In the exemplary liner peeling process according to one embodiment of the invention shown in FIG. 8, a hexagon indicates a hardware/material unit, a rectangle indicates a control module/unit, a simple arrow (→) indicates an electronic signal or information such as, for example. I/O, and a full arrow indicates a physical activity, such as, for instance, motion, peeling. The numerals shown in solid rectangles indicate the sequence of steps, as follows:

18. A peeling gripper is attached to the robotic arm adjacent to the curing gun, replacing the spraying head;

19. central control unit loads the cutting parameters into the curing gun control unit, including the delay between cutting and actual peeling;

20. central control unit loads the pre-determined slitting motion trajectory into the robotic control unit;

21. curing gun is activated;

22. robotic arm is triggered into motion;

23. robotic arm payload (curing gun and peeling gripper) is driven into the working space;

24. curing gun is cutting the spiral slit along the predetermined required path;

25. peeling gripper is activated;

26. peeling gripper grasps the edge of the formed strip, and peels the liner material.

Finishing Activities

After removal of the liner, additional finishing activities may be performed according to one embodiment of the invention, to ensure proper removal of the liner material and sanitation of the equipment. The steps performed according to a particular embodiment are as follows:

• • 1. Immediately after the liner peeling a high-resolution camera is mounted on the robotic arm, which is sent into the device's container space and operated to acquire images of the container's walls after the liner is removed. The digital picture(s) are sent into the central control unit, and analyzed by a high resolution algorithmic tool. Algorithms suitable for this purpose are well known to the skilled person and therefore are not discussed herein in detail, and may be, for instance, those available at https://elad.cs.technion.ac.il/wp-content/uploads/2018/02/Book ImageProcessing.pdf, or the well-known MATLAB processing tools, (e.g. http://www.imageprocessingplace.com/DIPUM-3E/dipum3e main page.htm), to reveal any un-peeled mini or micro liner material “island” that may have been left, and the overall result is compared to a pre-decided acceptance quality threshold. It should be noted that any remaining material will be coated by new liner deposition for the new cycle.
  • 2. The curing gun (e.g., a UV one) is operated now at a sanitation-oriented, pre-determined energy flux, and driven back by the robot into the food device container, for example (but not exclusively) following exactly its previous curing trajectory, flooding the walls with a bacteria-killing irradiation, eliminating any bacteria that may be present. This operation can also be performed as a new cycle pre-production activity.

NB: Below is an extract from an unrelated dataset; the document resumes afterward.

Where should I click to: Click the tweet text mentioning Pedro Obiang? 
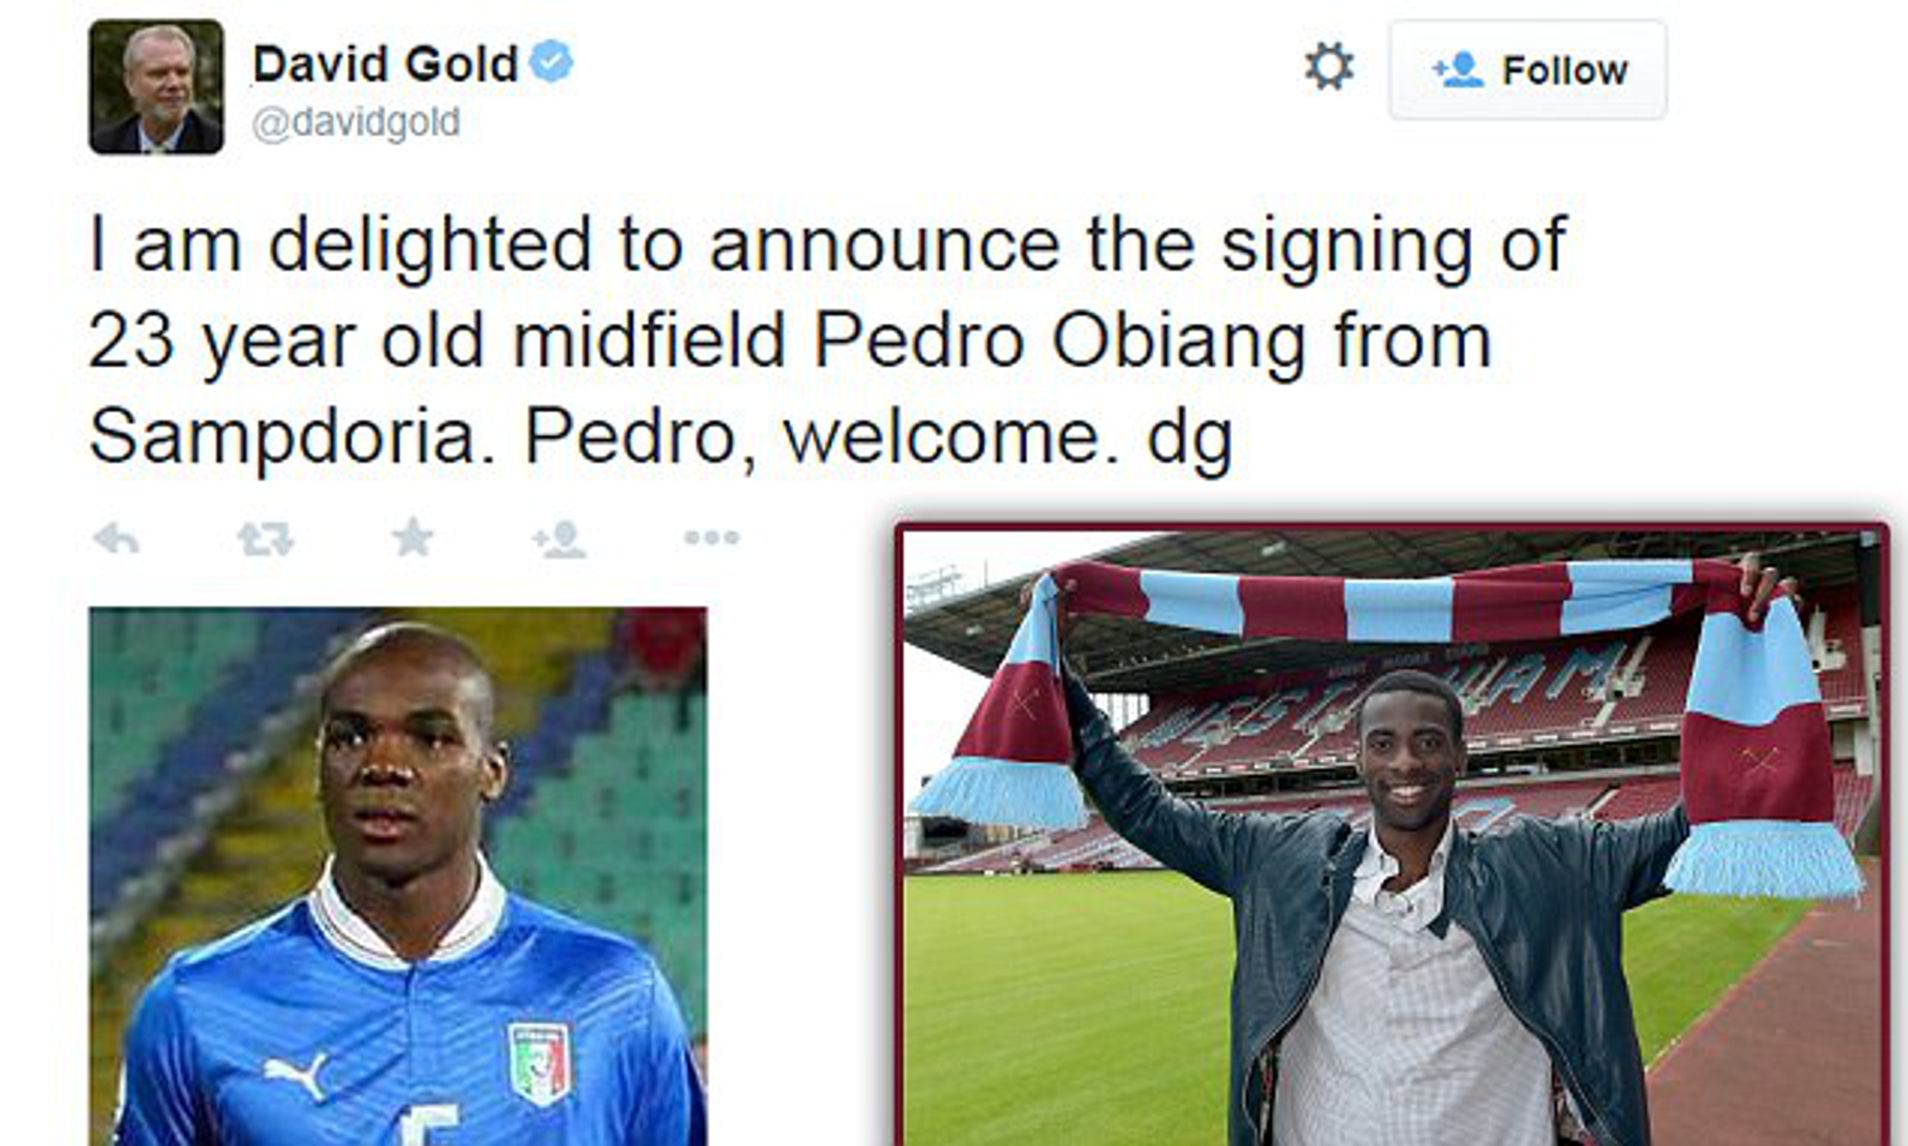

The numerals shown in FIG. 10 in solid rectangles indicate the sequence of steps, as follows:

47. central control unit loads the pre-determined sanitation motion trajectory into the robotic control unit;

50. central control unit loads the sanitation parameters into the curing gun control unit.

53. curing gun is activated;

56. robotic arm is triggered into motion;

58. robotic arm is driven into the food device space;

59. curing gun is activated to flood the walls with sanitizing irradiation.

All the above description of embodiments of the invention have been provided for the purpose of illustration and are not intended to limit the invention in any way, except as defined in the appended claims.